---
title: "Assigment: Trend Surfaces"
author: "A Student 某个学生"
date: "`r Sys.Date()`"
output:
html_document:
toc: TRUE
toc_float: TRUE
theme: "lumen"
code_folding: show
number_section: TRUE
fig_height: 6
fig_width: 8
fig_align: 'center'
---
# Dataset
Task: Load the "Northeast Climate" R Dataset `ne_stations.RData`, with the `load` function. Use the `verbose=TRUE` optional argument to display the names of the objects that are loaded.
Q: What are the data types of these objects? For those that are spatial, what are their coördinate reference systems (CRS)?
Note: you will have to load the `sp` package to see the CRS.
A:
We will work mostly with object `ne.df`, a dataframe version of the climate stations.
Q: For how many climate stations are there records?

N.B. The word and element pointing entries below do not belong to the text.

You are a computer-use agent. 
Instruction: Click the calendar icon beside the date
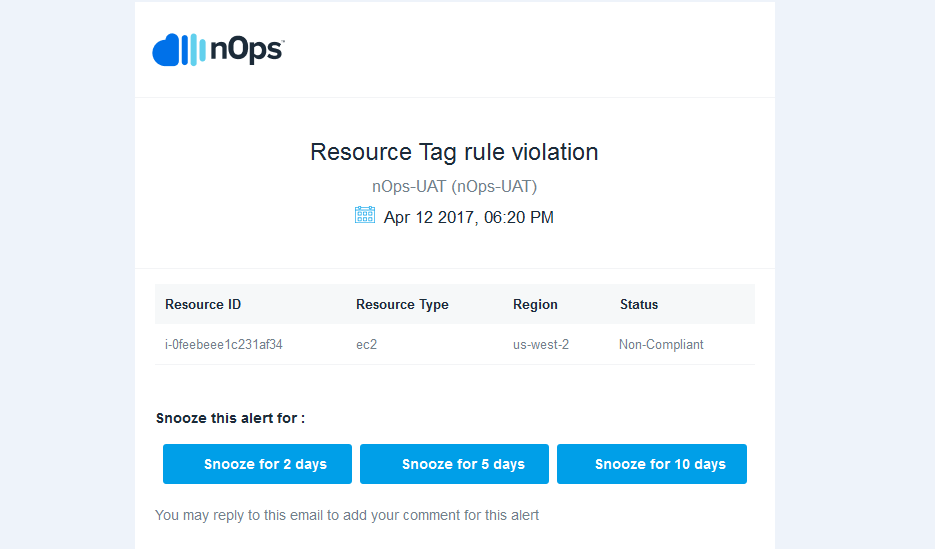point(365,215)
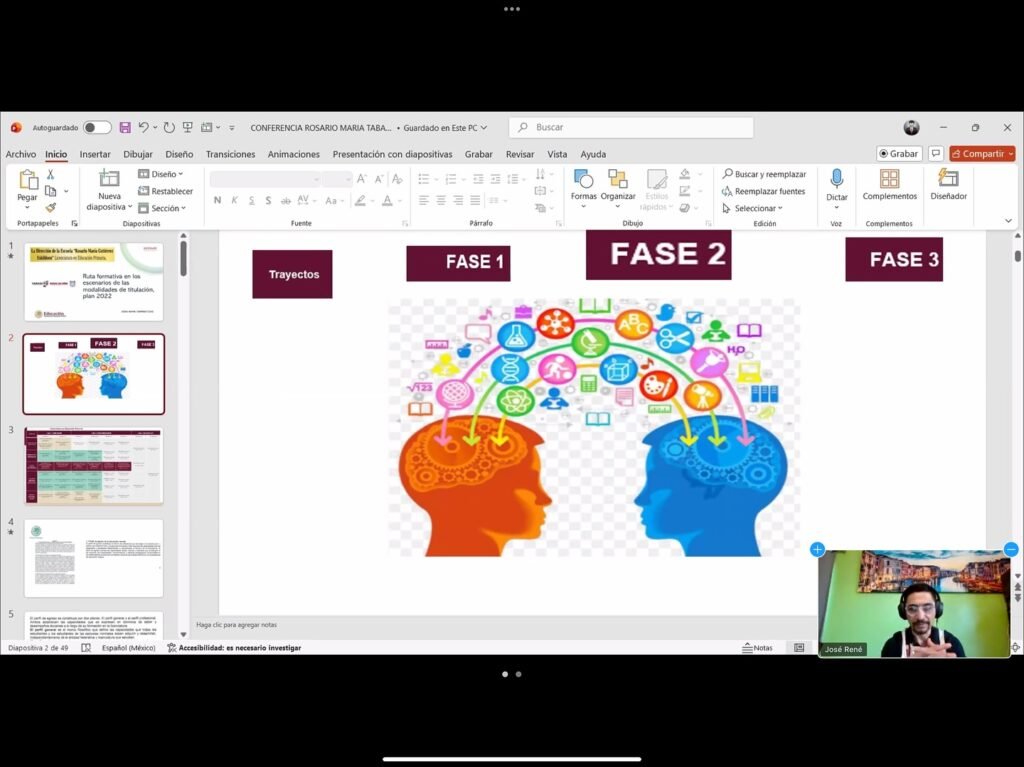The width and height of the screenshot is (1024, 767).
Task: Click the Complementos add-ins icon
Action: point(889,180)
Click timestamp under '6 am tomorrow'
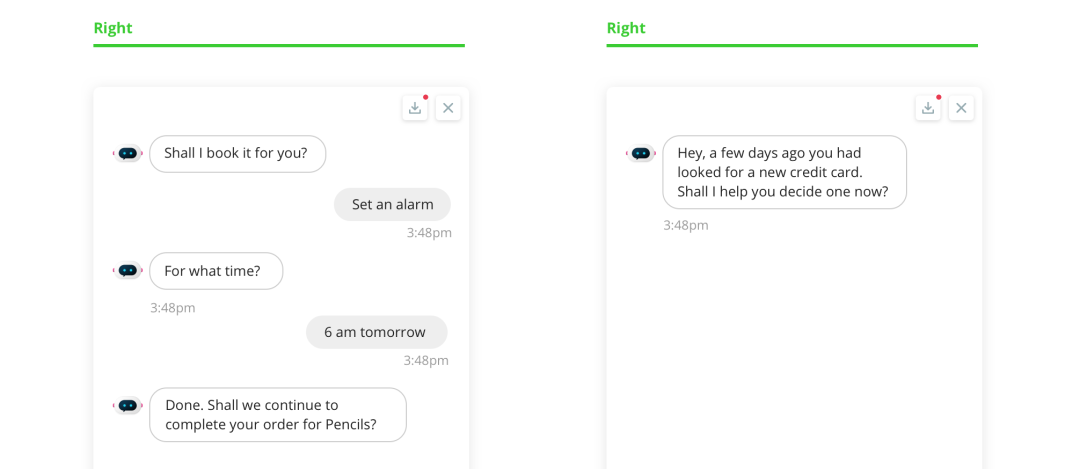This screenshot has width=1080, height=469. (x=426, y=360)
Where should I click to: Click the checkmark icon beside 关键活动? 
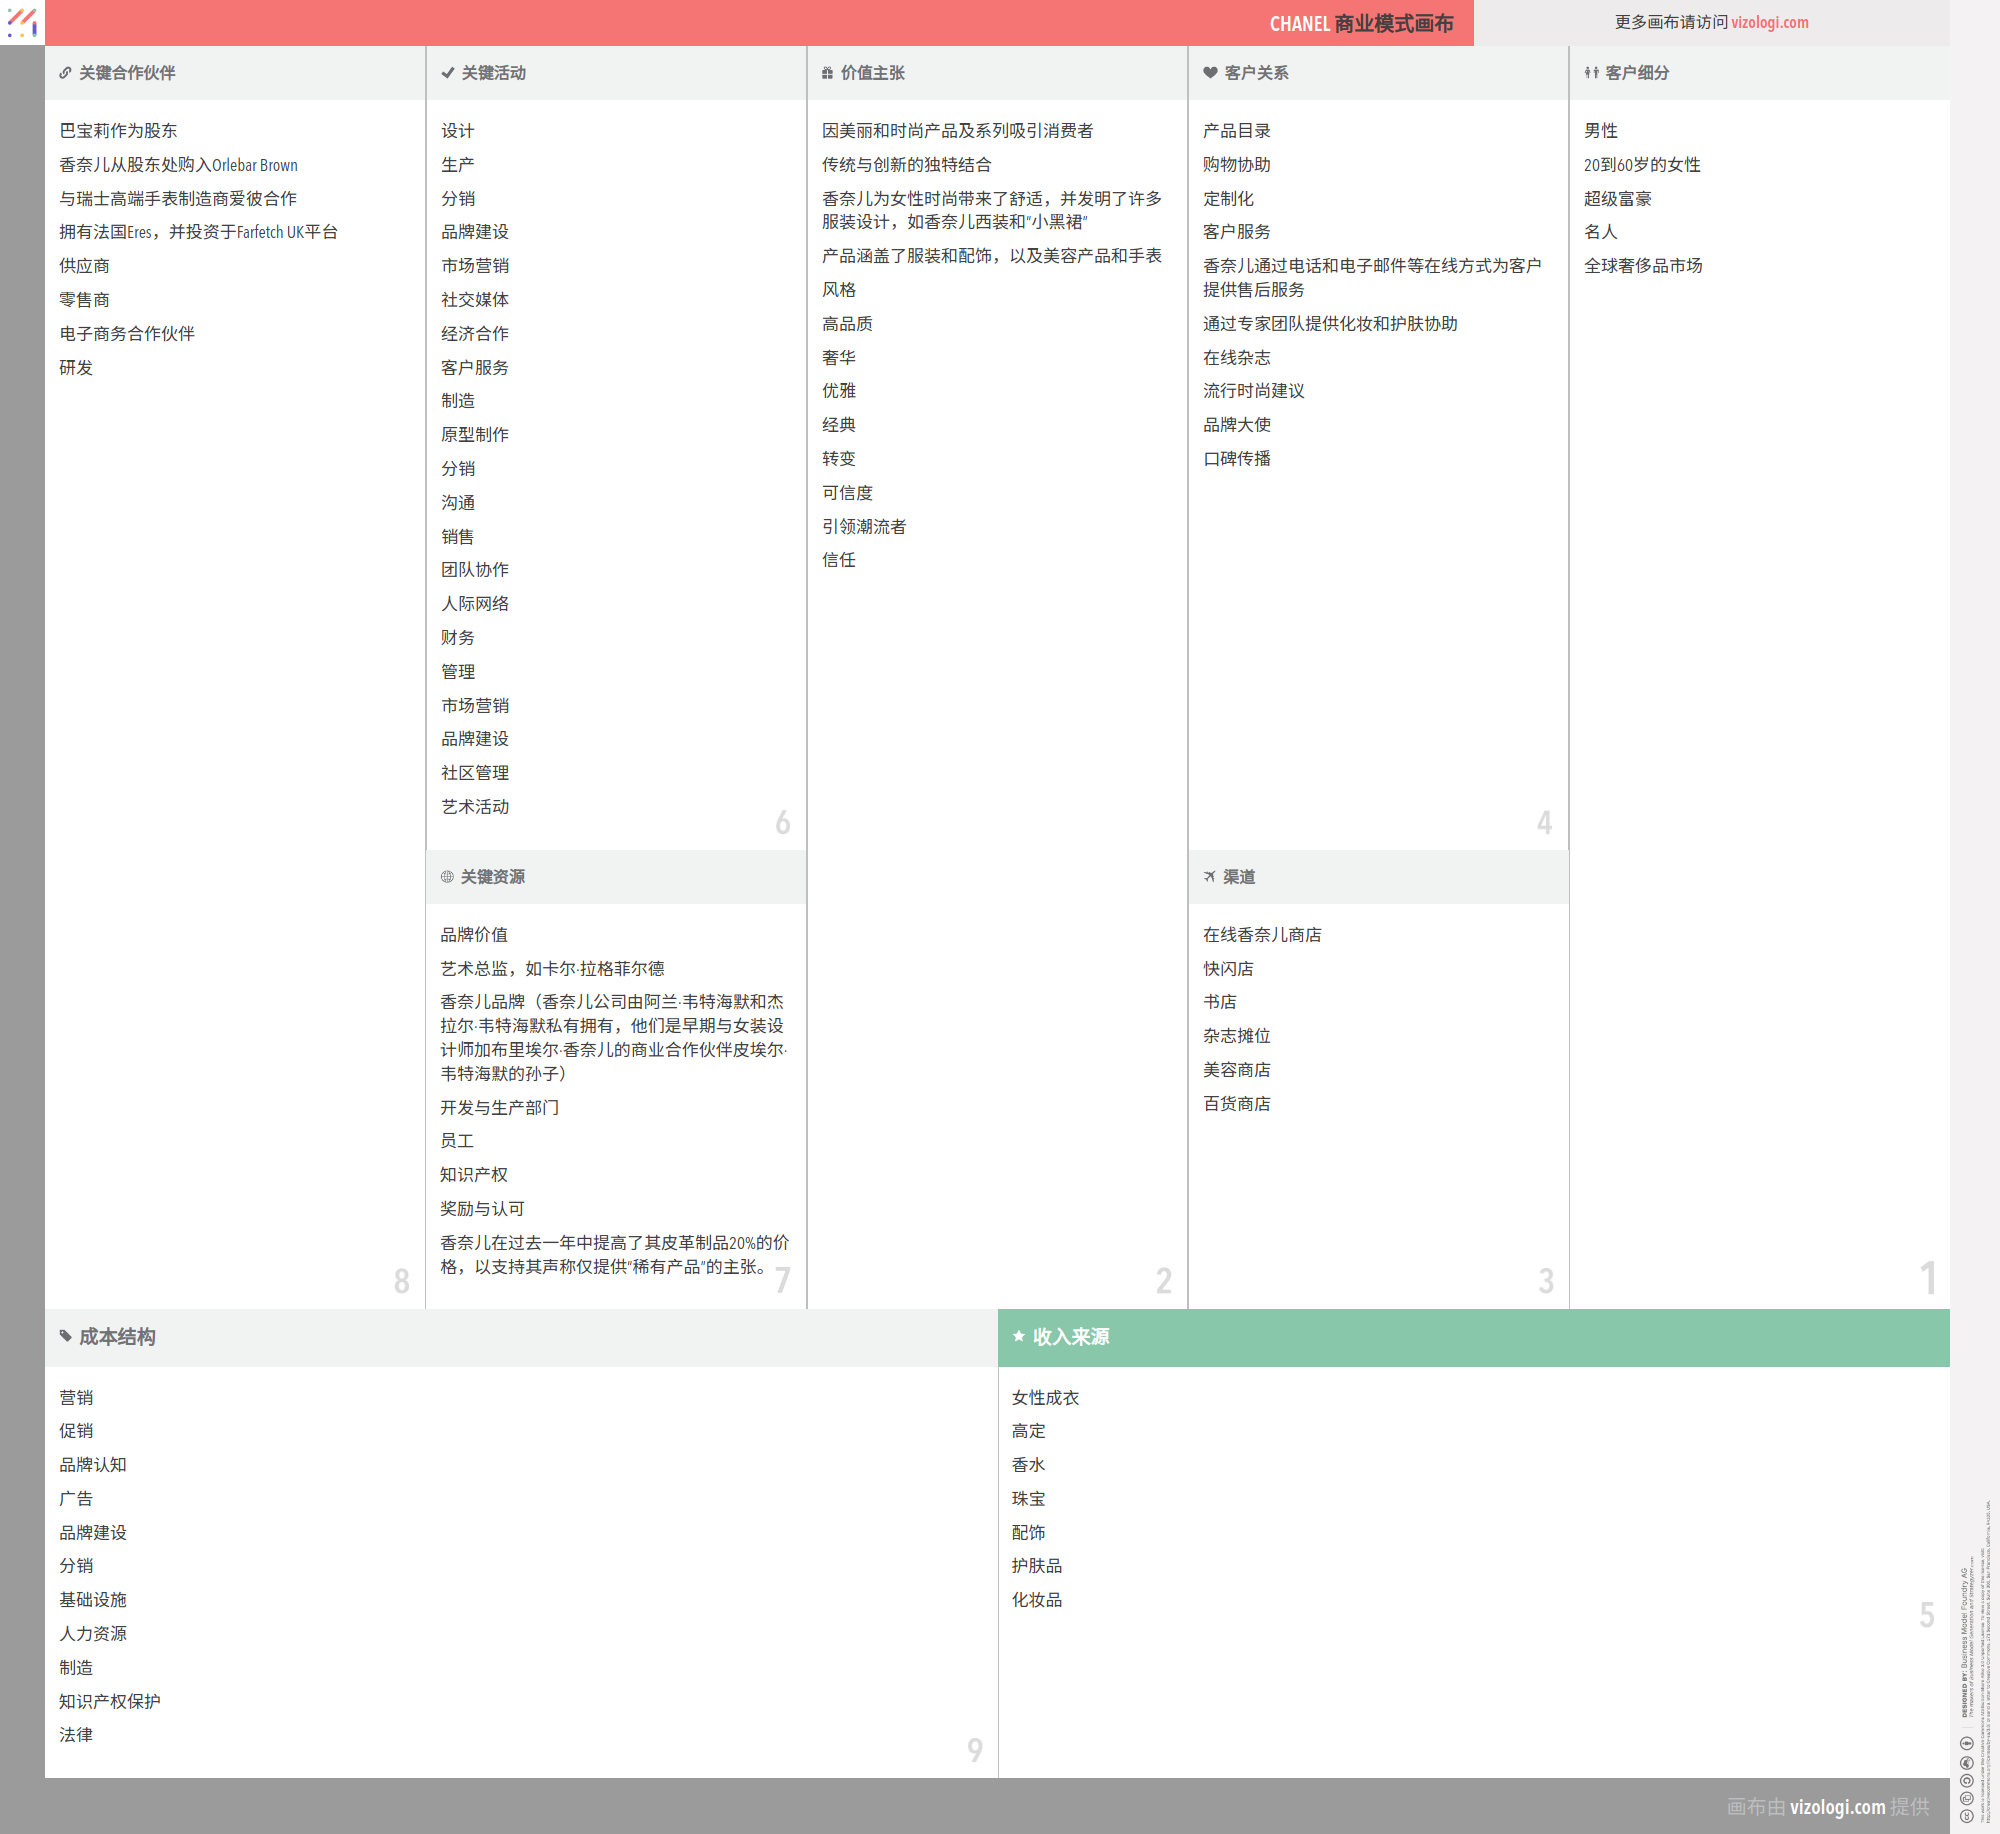[x=447, y=73]
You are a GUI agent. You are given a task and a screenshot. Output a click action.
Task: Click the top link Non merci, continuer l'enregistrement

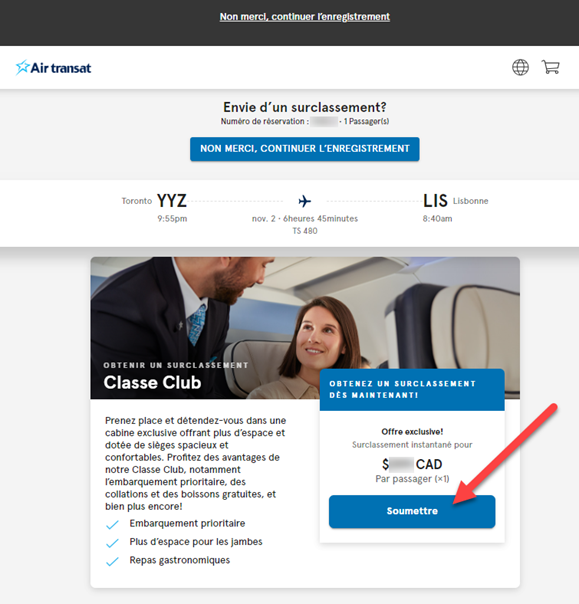click(x=305, y=17)
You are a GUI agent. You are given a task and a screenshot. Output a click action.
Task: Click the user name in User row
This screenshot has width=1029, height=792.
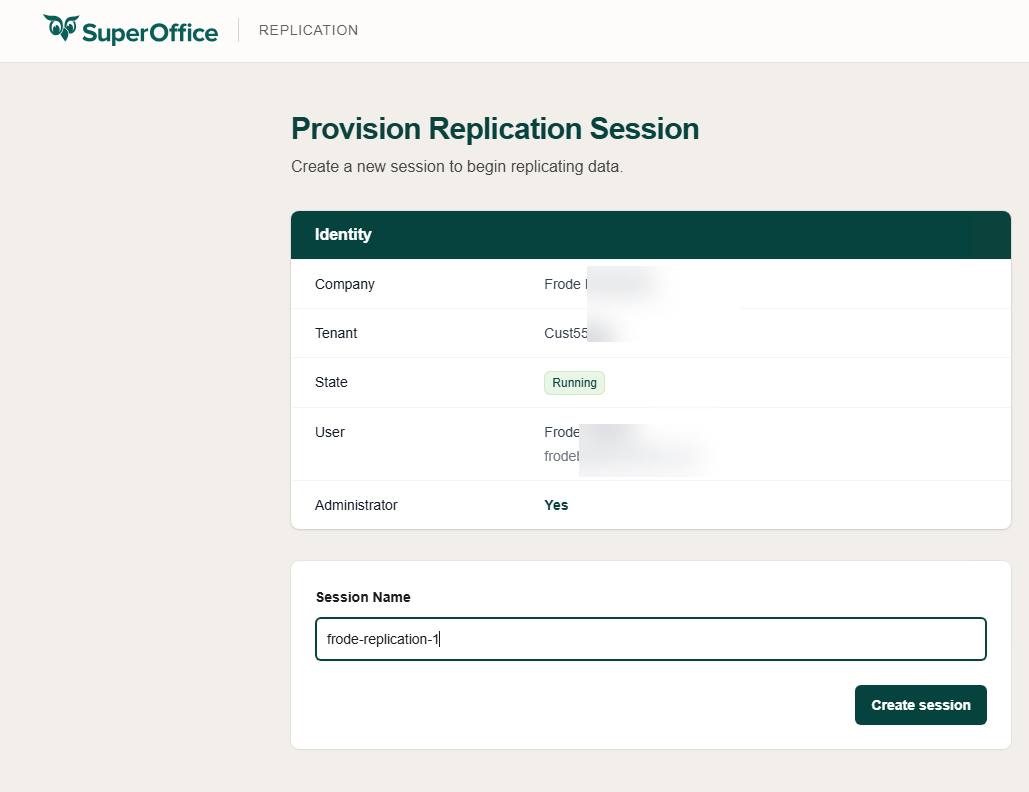[563, 432]
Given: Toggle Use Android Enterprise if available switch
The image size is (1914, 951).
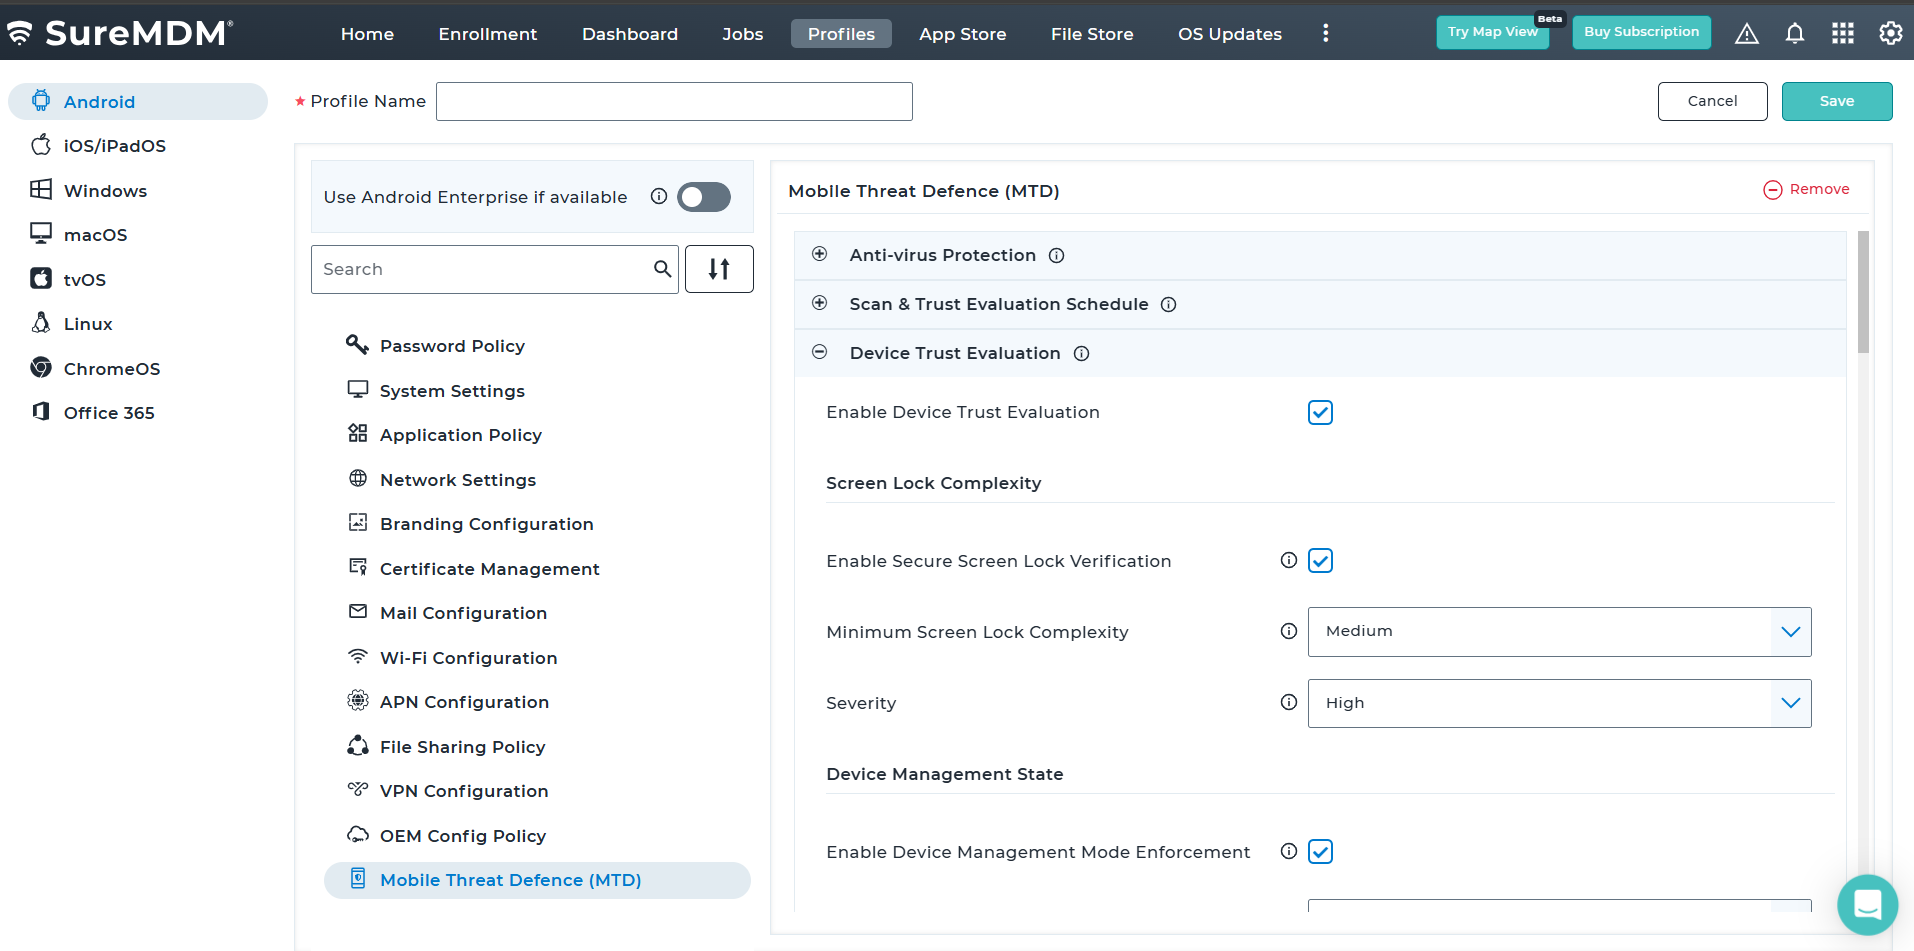Looking at the screenshot, I should tap(704, 197).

How many states of the USA are represented?
A:
Task: Display the names of the variables in this dataset.
Q: What are the attributes in the `ne.df` data frame?
A:
The response variable here is `ANN_GDD50` (annual growing-degree days), the coördinates are in fields `E` and `N`, the elevation of the station is in field `ELEVATION_`.
# First-order trend surface
Task: Compute a first-order trend surface model using the two coordinates (East and North) as the predictors, and the growing degree days as the dependent (response) variable, using Ordinary Least Squares linear regression.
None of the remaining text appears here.